Only a few months ago, Luther Vandross lay in a coma, his prognosis uncertain. But last night he was able to thank the world via video, in speech — "When I say goodbye it's never for long" — and in song: "I believe in the power of love."

Vandross knows he's gotten by with more than a little help from friends, family and, most recently, a new crop of fans.

"He's had a hard road to travel back to reality," says Vandross' mother, Mary Ida, who has been at her son's side almost constantly since he suffered a stroke last spring. "And I thank God for this recognition."

Last night's big wins for Vandross — for R&B album, male R&B vocal performance, R&B performance by a duo or group (with Beyoncé), and song of the year for "Dance With My Father," co-written with longtime collaborator Richard Marx — validated the singer's long and difficult journey to achieve a crossover dream.

"I asked him, just before he took sick, 'What are you trying to do? Why are you working so hard?' " his mother recalls. "I warned him, 'You're going to kill yourself.' He said, 'I want to give them the best that's in me. I want them to hear it and see it.' "

Vandross, 52 and a four-time Grammy winner, has long been an R&B powerhouse, his chart-topping hits serving as an optimistic soundtrack for date night as well balm for a broken heart. But the top of the pop charts had persistently eluded him. Until now. "Dance With My Father" debuted at No. 1.
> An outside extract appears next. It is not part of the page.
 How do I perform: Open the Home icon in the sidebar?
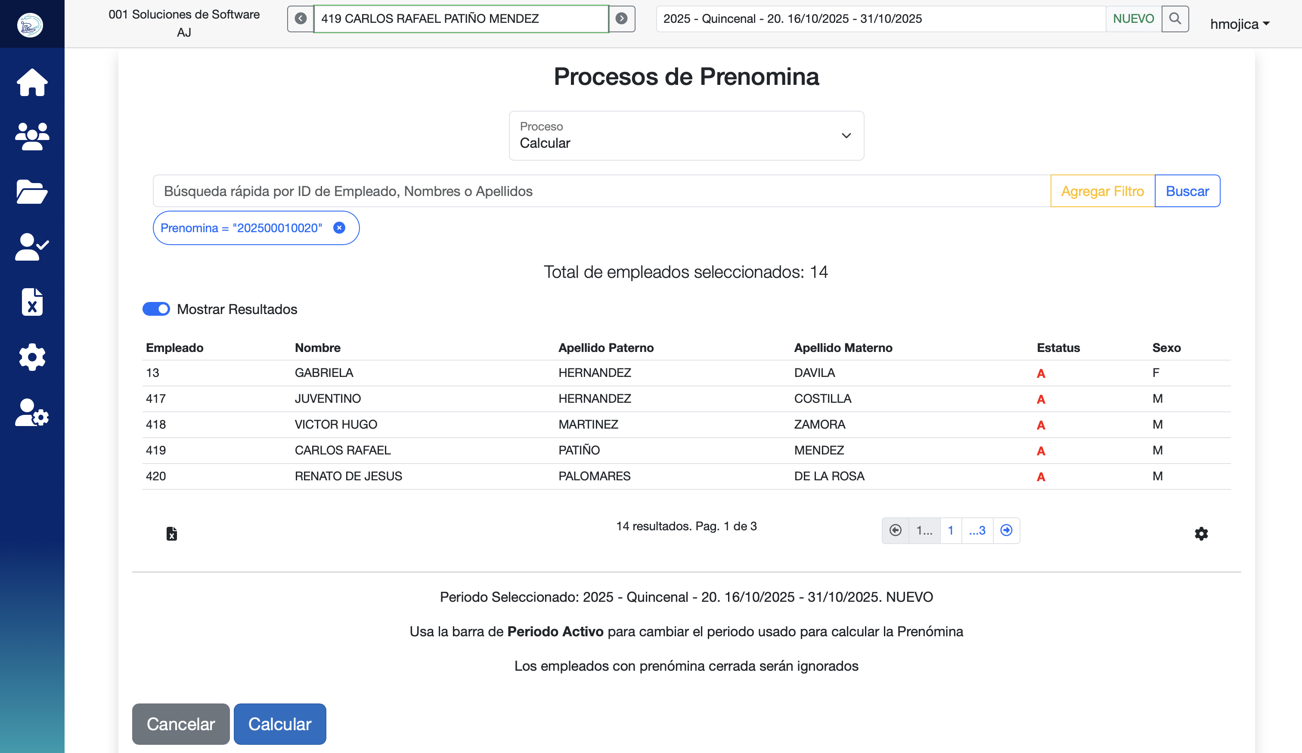point(32,83)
"He'd been the victim of the age of videos," says culture critic Nelson George, author of "Post-Soul Nation" (Viking Press). "There was a constant soap opera around his weight. He didn't have a Jheri curl. He also made R&B music, which wasn't embraced by MTV. And Luther is the preeminent black male balladeer.... He represented a very particular kind of black romanticism ... and expressed a kind of yearning desire for connection during a period where hip-hop was rising and that old-school soul music was under attack."
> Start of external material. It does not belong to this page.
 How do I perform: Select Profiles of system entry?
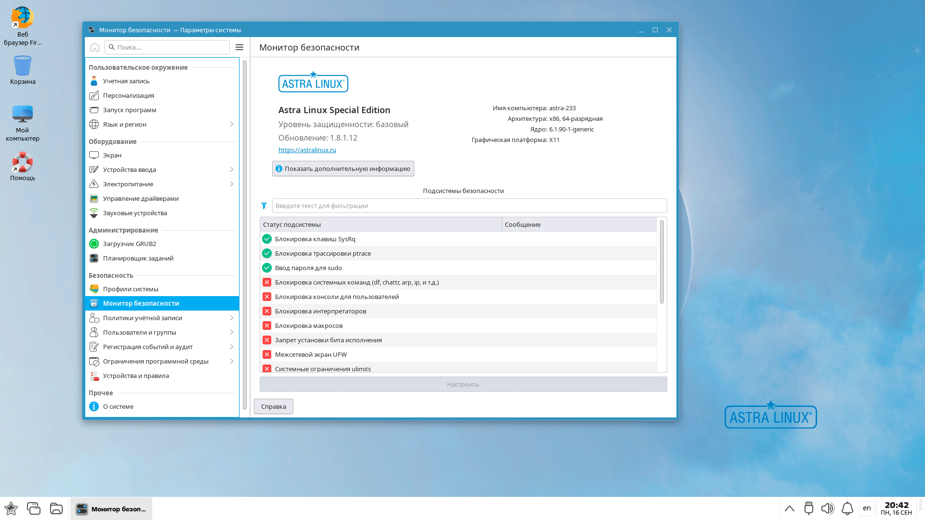130,289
But Vandross didn't waver. He stuck to what he did best, tapping an emotional core, George says. And it was his exploration of the deeply personal — father-son relationships, strained or loving — that resonated with a universal audience.

Those closest to Vandross knew he put his all into this, his 15th album. "He told me that this was the most important song of his career," Marx says, "that this was his 'Piano Man.' And I've been so honored to be a part of it."